Another day in the Love Island villa, and another day when absolutely bugger all happens. No humping, no thumping, no pumping. It could all be so different, so much more bacchanalian – like a Tory party in the Nineties. Love Island is in fact a much more sedate affair, and its comparatively sensible inhabitants would make a better job of running the country.

Maybe one day, when they grow up a bit more, Molly-Mae (social media influencer, Manchester, 19) will be Chancellor of the Duchy of Lancaster and Leader of the House of Commons, Sherif (chef, London, 22) can be the Foreign Secretary, and Lucie (surfer, Newquay, 21) Secretary of State for the Environment, Food and Rural Affairs. They’ll probably be ready to go back to Brussels to re-negotiate the UK-EU Withdrawal Agreement for the 94th time. The British never take no for an answer!

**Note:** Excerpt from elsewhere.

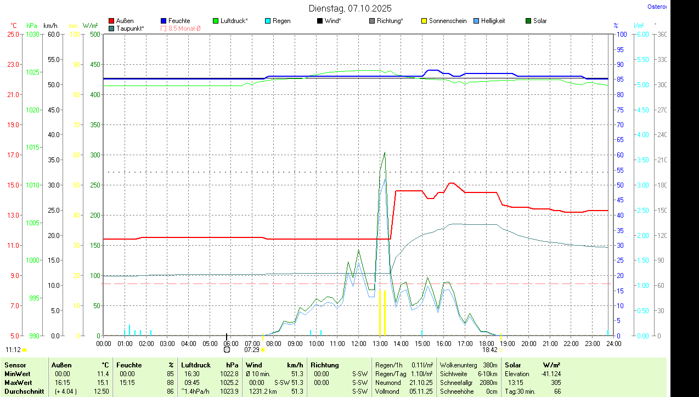Click the gray Richtung legend square

372,21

At least the slow-moving Love Island “action” allows a befuddled old misanthrope like me to follow what’s going on.

Danny is the hot new arrival at the villa, and he’s already had two dates. First he managed to peel Yewande off the wall to join him for olives and dips (not a euphemism). Yewande gave him 10 out of 10 for his personality, a touch generous. Then he sampled Amber (beauty therapist, Newcastle, 21) a woman who is so fussy she can’t actually specify what it is that she is fussy about. She lived up to her self-billing, though, because she found Danny, “really sweet” but “give him a bit of banter and he can’t hack it”.

Tall (6 foot 2 inches), handsome (obvs, this is Love island, remember, where contestants are eugenically vetted before entry) though bantistically challenged, Danny doesn’t seem like that much of a threat to any of the established blokes. Not even the Joe “sandwich man” Garratt, Anton “my mum shaves my arse for me” Danyluk or Michael, the super hunky and comprehensively tattooed Liverpool fireman. One day he’ll be old and in a care home and all those glistening sculpted muscles will be so flabby and wrinkly and wasted that his tattoos will make no sense whatsoever, his body looking like a collection of deflated birthday balloons.

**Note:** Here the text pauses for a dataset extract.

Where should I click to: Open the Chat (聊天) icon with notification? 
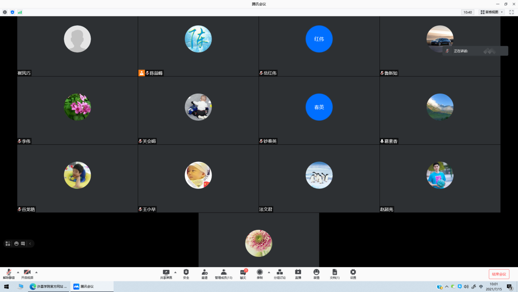click(243, 274)
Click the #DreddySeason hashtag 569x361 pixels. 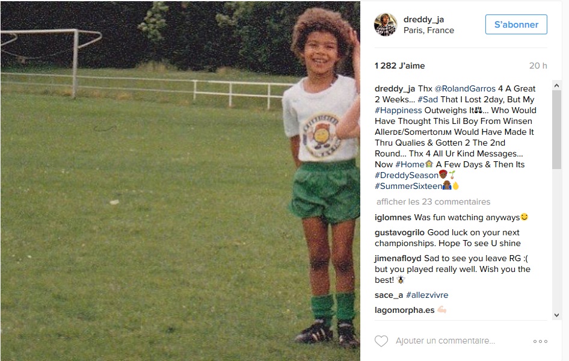click(407, 176)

Molly-Mae is the other new phenomenon. Amber may not fancy Danny Boy much, but Yewande still does and Molly-Mae is the obvious rival. She’s got two blokes on the go already, but moves in on Danny and informs him she wants to spend a day in “Dannyland”. Be careful what you wish for, love.

It’s all a bit disappointing really, with no fresh revelations. A few days ago we learned that Molly-Mae once farted during sex (just the once?), and that one of the blokes prefers the sexual position apparently known as “the eagle” (look it up). The eagle position, by the way, is a lot easier to do that my own favourite, “the grebe” (look it up).

So, week two of Love Island, and we’ve hit the point where four blokes are sitting on a sofa gossiping and drinking chardonnay. Very sensible, but a bit too sensible for compelling viewing. As the chaps say incessantly on the show, “It is what it is”. It is, too: Utter cobblers.